» **SET TASKS**:
• a. According to the reader letters, how many people in the region does Walmart employ?
• b. Pick up the reader letters right after their last line and keep writing.

» **TEXT EXTRACT**:
┌──

Readers respond to previous issues

Big box, big impact
Erika Howsare: I appreciated your “mea culpa” in the “Green Living” column of December 28, about the US29 North corridor.

The US29 North Corridor is in fact our region’s main commercial boulevard, all pluses and minuses aside. Shopping local is indeed a great idea as many of our local area businesses are home-grown and family-run and they offer a whole different menu and feel for consumers. The big national stores are also very important—as along with the known commodities they offer they provide thousands of jobs to our neighbors. Walmart, the biggest of them all, employs more than 1,500 of our neighbors in our region. They are, in fact, the largest business employer in Greater Charlottesville and besides sustaining employment and generating substantial local and state tax revenues, they contribute mightily to many area charities and initiatives.

But back to US29 north in particular. “Workplace 29,” a comprehensive report done in 2007 for the North Charlottesville Business Council of the Charlottesville Regional Chamber of Commerce by the Free Enterprise Forum, described an astounding economic and fiscal impact of the US29 North Corridor, in Albemarle County and the City of Charlottesville. Among the “Workplace 29” report findings are; the US29 corridor:
• supports 20,000 jobs that provide more than $800 million in salaries alone each year;
• generates 45 percent of Albemarle County’s total annual local tax revenue, at an annual $24,700 per acre rate, more than 70 times greater than the county-wide average rate of $355 per acre; and,
• receives less than $1 million annually from Albemarle County in non-school capital improvements.

Our Chamber tracks retail activity, in and near our region, on an ongoing basis. Here’s another number: Retail activity, not including auto sales, amounts to more than $2 billion a year in Albemarle and Charlottesville. That’s a strong foundation for a lot of jobs, thousands, and built by private investment.

I trust you have had a happy holiday season. We did in our city home. We bought a few things online (LL Bean, Amazon, etc.) but overwhelmingly bought our gifts from small, medium and large stores, family-owned, national chain businesses, all of whom employ our neighbors and add vitality to our community, in Downtown, Barracks Road, up US29, here in Greater Charlottesville—all Chamber members of course!

Tim Hulbert
CEO, Charlottesville Regional Chamber
of Commerce

Deer done right
My husband is an avid hunter and believes in only killing animals that he intends to eat. Our family, my husband, myself and our 8-year-old daughter love venison [“Oh deer, now what?” Green Living, December 7]. It is one of the leanest meats you will ever eat. I have found that adding a touch of vinegar (red wine, cider or balsamic) to any recipe using venison improves the taste and removes some of the “game-y” flavor that often disturbs people. This is one of our absolute favorite venison recipes!

Cider Venison Stew over White Cheddar Mashed Potatoes
2 tbs. extra virgin olive oil
3 tbs. butter
2 pounds venison (cut into cubes)

└──

» **PROVIDED RECORDS**:
┌──

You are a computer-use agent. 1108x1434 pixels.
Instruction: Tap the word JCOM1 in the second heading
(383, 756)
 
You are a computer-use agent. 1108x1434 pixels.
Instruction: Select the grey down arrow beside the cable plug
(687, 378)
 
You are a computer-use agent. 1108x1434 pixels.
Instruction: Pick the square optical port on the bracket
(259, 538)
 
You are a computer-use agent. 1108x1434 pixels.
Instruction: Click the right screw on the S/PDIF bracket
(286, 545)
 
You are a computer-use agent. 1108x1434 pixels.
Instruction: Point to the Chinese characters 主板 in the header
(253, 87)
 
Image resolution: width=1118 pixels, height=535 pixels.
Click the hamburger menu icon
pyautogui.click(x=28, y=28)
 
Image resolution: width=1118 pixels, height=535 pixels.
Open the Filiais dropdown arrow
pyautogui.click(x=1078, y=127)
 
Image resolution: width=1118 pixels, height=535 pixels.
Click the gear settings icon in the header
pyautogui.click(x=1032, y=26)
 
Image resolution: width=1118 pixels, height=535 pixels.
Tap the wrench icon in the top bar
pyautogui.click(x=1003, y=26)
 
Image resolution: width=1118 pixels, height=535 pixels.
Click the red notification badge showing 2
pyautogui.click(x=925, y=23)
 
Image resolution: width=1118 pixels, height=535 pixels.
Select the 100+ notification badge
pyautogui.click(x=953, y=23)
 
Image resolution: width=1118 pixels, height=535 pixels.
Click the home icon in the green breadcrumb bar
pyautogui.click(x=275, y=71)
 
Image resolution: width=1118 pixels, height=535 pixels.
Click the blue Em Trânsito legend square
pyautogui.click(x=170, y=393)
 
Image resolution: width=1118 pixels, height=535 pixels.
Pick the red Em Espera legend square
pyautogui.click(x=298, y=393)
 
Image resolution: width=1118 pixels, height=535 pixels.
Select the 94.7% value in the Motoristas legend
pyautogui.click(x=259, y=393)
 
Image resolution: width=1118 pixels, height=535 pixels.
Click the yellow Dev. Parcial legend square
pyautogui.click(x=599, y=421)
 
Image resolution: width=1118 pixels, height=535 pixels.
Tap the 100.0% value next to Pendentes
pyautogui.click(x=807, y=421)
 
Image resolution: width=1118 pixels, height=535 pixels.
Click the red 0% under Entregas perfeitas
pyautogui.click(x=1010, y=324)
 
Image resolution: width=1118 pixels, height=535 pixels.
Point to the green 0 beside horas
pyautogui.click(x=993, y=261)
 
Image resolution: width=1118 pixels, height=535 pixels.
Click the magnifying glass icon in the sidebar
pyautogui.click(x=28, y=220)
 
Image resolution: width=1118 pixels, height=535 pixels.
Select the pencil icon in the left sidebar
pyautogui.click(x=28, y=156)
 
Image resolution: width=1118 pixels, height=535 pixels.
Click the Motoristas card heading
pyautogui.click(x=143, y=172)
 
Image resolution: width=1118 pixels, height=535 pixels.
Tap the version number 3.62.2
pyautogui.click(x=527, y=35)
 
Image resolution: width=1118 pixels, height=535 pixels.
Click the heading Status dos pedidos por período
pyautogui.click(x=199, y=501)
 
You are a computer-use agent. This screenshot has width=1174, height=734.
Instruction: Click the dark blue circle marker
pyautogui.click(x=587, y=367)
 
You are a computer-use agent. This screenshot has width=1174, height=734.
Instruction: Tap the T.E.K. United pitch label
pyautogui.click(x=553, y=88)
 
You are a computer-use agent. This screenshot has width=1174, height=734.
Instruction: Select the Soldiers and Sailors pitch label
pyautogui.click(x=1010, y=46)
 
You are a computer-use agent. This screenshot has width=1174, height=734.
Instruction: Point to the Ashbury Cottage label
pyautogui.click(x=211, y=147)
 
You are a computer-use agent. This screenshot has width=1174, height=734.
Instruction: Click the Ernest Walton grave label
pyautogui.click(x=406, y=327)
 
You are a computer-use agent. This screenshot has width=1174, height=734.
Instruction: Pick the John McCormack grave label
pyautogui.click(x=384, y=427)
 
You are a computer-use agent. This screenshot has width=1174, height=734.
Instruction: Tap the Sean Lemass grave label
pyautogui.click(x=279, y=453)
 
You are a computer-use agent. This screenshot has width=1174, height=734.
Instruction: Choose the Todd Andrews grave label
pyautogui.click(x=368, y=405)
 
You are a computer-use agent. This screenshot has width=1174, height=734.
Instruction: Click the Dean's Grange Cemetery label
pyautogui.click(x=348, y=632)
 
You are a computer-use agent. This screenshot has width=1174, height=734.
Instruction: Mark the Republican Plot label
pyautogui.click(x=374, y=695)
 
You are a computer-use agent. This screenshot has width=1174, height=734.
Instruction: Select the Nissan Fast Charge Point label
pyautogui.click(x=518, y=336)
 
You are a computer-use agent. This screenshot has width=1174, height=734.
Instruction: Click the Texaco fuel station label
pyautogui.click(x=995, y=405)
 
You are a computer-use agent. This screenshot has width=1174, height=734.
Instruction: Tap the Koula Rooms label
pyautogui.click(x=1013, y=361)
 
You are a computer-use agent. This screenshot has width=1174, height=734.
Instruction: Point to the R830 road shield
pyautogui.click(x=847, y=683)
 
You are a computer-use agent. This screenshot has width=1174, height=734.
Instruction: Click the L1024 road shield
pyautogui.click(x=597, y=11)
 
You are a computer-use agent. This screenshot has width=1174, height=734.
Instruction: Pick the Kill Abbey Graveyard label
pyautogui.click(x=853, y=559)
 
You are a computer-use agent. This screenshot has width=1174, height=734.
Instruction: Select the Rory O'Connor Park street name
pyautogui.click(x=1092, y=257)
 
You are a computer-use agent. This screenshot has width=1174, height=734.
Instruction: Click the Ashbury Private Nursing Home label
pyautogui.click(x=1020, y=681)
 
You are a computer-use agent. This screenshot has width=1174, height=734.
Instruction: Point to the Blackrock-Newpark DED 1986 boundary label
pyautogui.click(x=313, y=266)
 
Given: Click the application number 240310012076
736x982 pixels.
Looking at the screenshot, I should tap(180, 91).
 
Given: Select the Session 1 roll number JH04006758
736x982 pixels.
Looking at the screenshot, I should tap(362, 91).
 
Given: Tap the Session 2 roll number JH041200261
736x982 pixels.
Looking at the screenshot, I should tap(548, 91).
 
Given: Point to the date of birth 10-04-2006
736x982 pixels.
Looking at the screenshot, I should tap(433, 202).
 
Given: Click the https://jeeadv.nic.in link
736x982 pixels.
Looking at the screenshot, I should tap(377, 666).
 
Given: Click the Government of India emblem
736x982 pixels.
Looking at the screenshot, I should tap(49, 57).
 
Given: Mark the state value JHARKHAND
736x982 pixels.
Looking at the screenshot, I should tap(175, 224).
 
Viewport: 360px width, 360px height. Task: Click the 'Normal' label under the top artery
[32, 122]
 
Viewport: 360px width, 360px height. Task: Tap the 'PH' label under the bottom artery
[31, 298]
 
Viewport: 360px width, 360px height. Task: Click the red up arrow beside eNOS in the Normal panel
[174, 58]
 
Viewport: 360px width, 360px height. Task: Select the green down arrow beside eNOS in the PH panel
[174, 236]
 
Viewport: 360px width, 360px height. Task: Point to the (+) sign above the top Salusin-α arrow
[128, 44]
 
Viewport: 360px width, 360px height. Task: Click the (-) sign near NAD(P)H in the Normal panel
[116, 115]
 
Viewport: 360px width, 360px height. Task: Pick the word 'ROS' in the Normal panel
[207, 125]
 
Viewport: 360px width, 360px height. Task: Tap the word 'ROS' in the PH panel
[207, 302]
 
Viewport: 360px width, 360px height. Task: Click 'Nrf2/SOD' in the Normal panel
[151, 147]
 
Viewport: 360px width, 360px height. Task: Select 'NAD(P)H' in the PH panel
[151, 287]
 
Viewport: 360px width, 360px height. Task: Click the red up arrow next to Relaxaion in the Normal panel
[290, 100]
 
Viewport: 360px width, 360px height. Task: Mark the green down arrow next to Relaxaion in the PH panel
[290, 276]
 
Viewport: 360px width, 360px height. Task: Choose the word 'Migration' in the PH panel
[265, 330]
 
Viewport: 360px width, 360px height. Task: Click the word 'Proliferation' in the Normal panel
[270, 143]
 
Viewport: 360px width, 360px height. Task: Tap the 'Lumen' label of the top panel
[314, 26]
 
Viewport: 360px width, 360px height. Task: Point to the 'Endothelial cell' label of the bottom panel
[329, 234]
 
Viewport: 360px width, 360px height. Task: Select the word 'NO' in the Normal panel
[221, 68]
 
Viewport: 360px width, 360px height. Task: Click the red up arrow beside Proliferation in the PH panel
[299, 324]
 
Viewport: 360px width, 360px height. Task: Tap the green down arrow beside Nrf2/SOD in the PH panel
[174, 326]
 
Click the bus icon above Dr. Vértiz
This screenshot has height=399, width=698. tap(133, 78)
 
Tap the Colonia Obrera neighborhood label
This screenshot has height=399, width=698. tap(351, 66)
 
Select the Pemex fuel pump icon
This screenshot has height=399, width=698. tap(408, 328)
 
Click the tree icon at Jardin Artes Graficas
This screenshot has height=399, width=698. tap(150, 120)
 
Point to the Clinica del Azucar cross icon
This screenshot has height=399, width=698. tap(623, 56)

└──

» **SET OF ANSWERS**:
• a. More than 1,500.

• b.
Salt and freshly ground black pepper
1 large onion, chopped
2 medium carrots, peeled and chopped
2 cups frozen peas
6 tbs. flour
2 cups good quality apple cider
1/2 cup organic low sodium beef stock
2 tbsp. balsamic vinegar
3 pounds red potatoes, chopped
1/2 cup milk
4 tbsp. butter
2 cups shredded white cheddar cheese

Pre-heat oven to 375 degrees F. Place a Dutch oven over medium-high heat. Add olive oil and butter. Season the venison with salt and pepper and add to pot. Brown on all sides, about 6-8 minutes. Add onions, carrots, and cook for 4-5 minutes. Add flour, stir to combine and coat. Add the apple cider, beef stock and vinegar, stir to combine. Add frozen peas. Bring to a boil. Remove from top of stove, cover and place in the oven for 1-1 1/2 hours.

About 45 minutes after placing the venison in the oven, place potatoes in a large saucepot, cover with water by at least 1-2 inches and place over high heat. Once the water comes to a boil, add some salt and cook potatoes until tender, about 15 minutes.

Once the potatoes are tender, drain and return to the pot. Add the milk, butter, and the cheese. Smash with a potato masher to desired consistency. Season with salt and pepper to taste. Cover and reserve until you are ready to serve.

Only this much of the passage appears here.